What Is Virtue?      

     So, what does Aristotle think it means to be virtuous?  That question can’t be answered quickly, but a good way to start answering it is to note that Aristotle thinks of a virtue as a habit, or a disposition.  If you have a particular virtue, that virtue inclines you to act in a certain way.  For instance, if you have the virtue of courage, then you are able to do courageous things more easily than someone who does not have courage.  And, with the virtue of courage, not only are you more able to do courageous things, you actually want to do courageous things.

     This, I think, is what is most interesting about Aristotle’s concept of virtue – and what makes it especially relevant for us as parents.  The virtuous person is the one who wants to act as her reason directs.  Consider again Aristotle’s division of the soul into rational and irrational parts:  we have our reason, and we have our passions, desires and impulses.  Now, Aristotle thinks that human action always incorporates both our reason and our desires.  Desire is what ‘moves’ us toward action, but reason is what guides and judges that movement so that we act in the right way.

     The problem is that many people experience conflict between their desires and their reason.  Someone may have a particular desire – say to tell a lie to get out of trouble – and, with her reason, she understands that desire to be bad.  Yet, she still wants to act on that desire.  So, either she struggles to act according to reason, or she just lets her desire overwhelm her reason and tells the lie.  Either way, this person’s irrational side is not inclined to follow her reason.   

     By contrast, the virtuous person has a harmonious relationship between his reason and his passions.  His reason correctly identifies what is truly good, and he also desires what is truly good.  His desires are ‘aligned’ with his reason.    So, doing what is good, for him, is not a struggle.  He has no internal conflict when it comes to doing the right thing.

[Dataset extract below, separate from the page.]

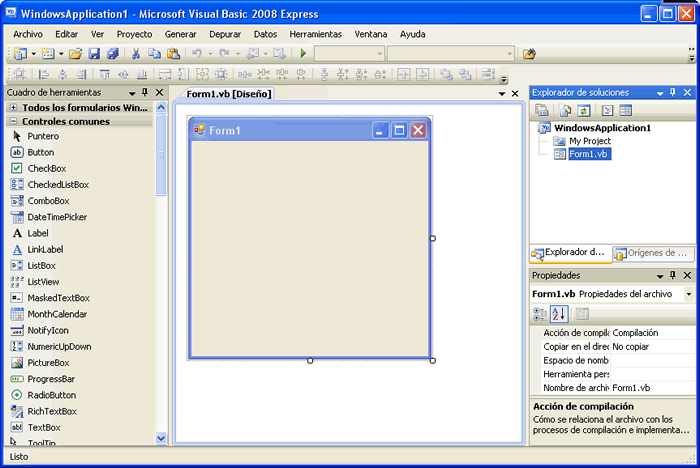Screen dimensions: 700x468
Task: Open the Propiedades object selector dropdown
Action: 689,294
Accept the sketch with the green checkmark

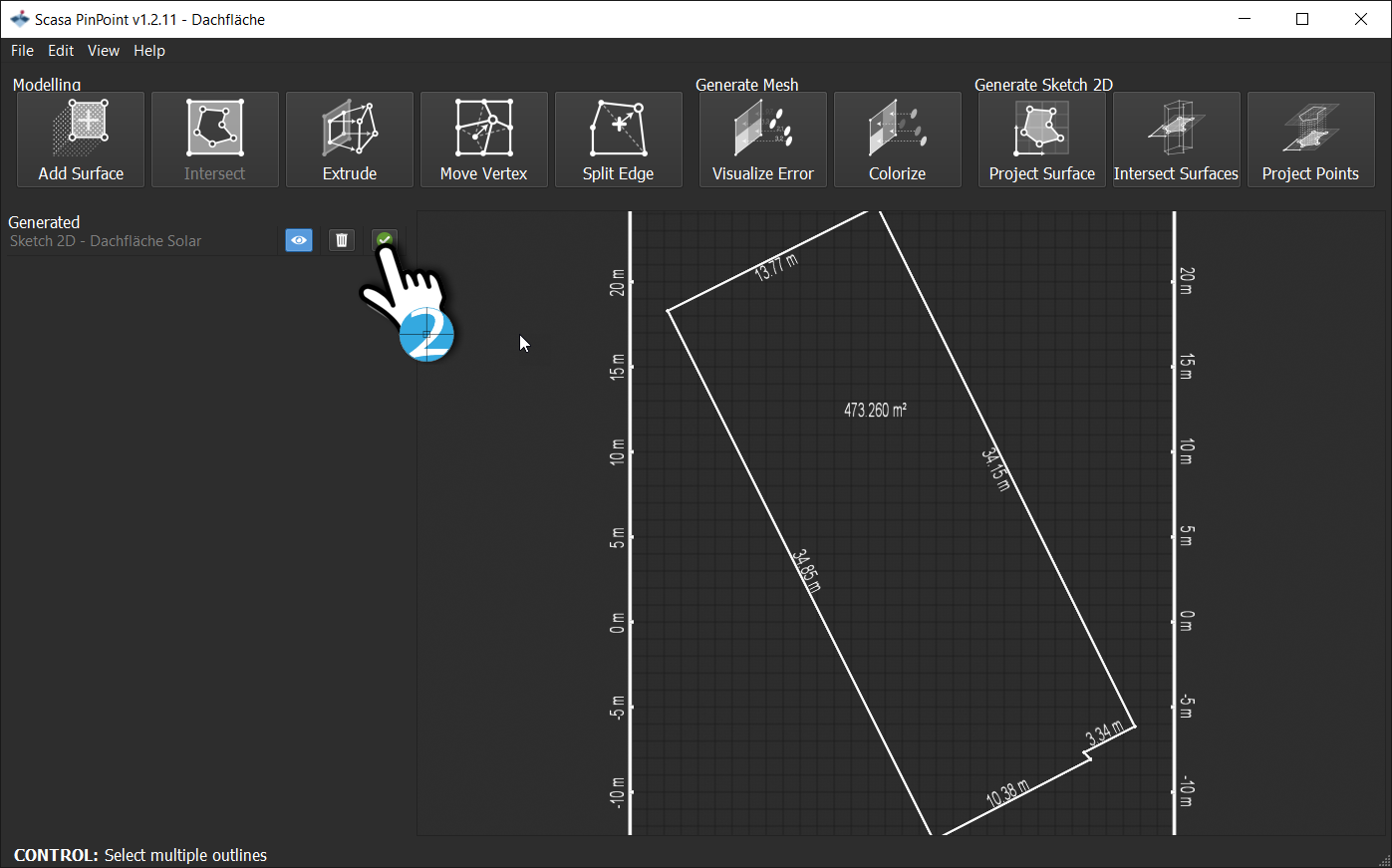pyautogui.click(x=385, y=240)
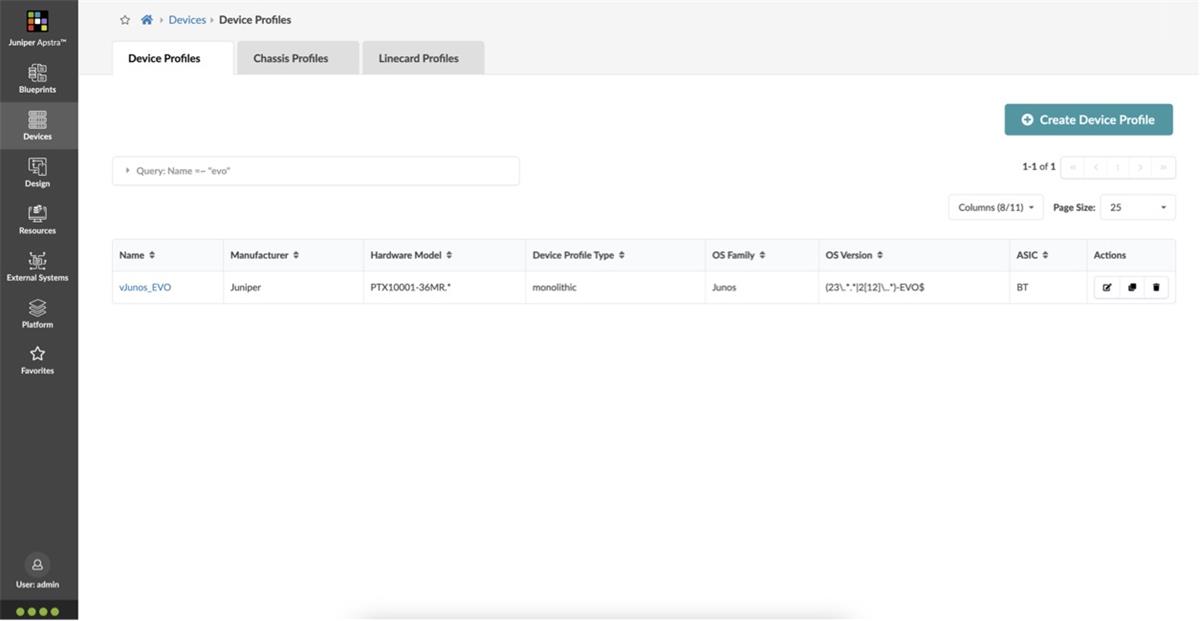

     In fact, not only does he want to do what is right, he also finds pleasure in it.  By the same token, he feels pain in doing the wrong things.  According to Aristotle, a person finds pleasure in that which they love.  If you love justice, you will find pleasure in just actions; if you love compassion, you will find pleasure in being compassionate.  So, the person who loves virtue in general will find pleasure in doing virtuous acts.

Parenting toward Virtue

     Think of it:  a child who wants to do housework, who finds pleasure in attending a sibling’s concert, who takes great delight in always telling the truth.  These things do happen, but more often, they are the stuff of legend.     

     Actually, according to Aristotle, we cannot expect our children to be virtuous, at least not in the full  sense.  Developing a virtuous character is a process that starts in childhood, but can only culminate in adulthood.  As I will discuss more in subsequent entries, full virtue requires knowledge, experience, and years of practice which children do not have.  So, perhaps it was unrealistic of me to expect my son to come along happily to his sister’s concert.

     Yet, I find that Aristotle’s notion of virtue still plays on my mind as a parent.   The concept of loving justice, compassion, courage, honesty, industry, kindness, unselfishness, respect and all other truly good things seems to me a recipe for success in life.  

    If I think of my children, I can see that what motivates them to action is what they want to do, what they love to do.  If I can teach them to love what is good, then I have given them the most powerful motivator possible to do what is good.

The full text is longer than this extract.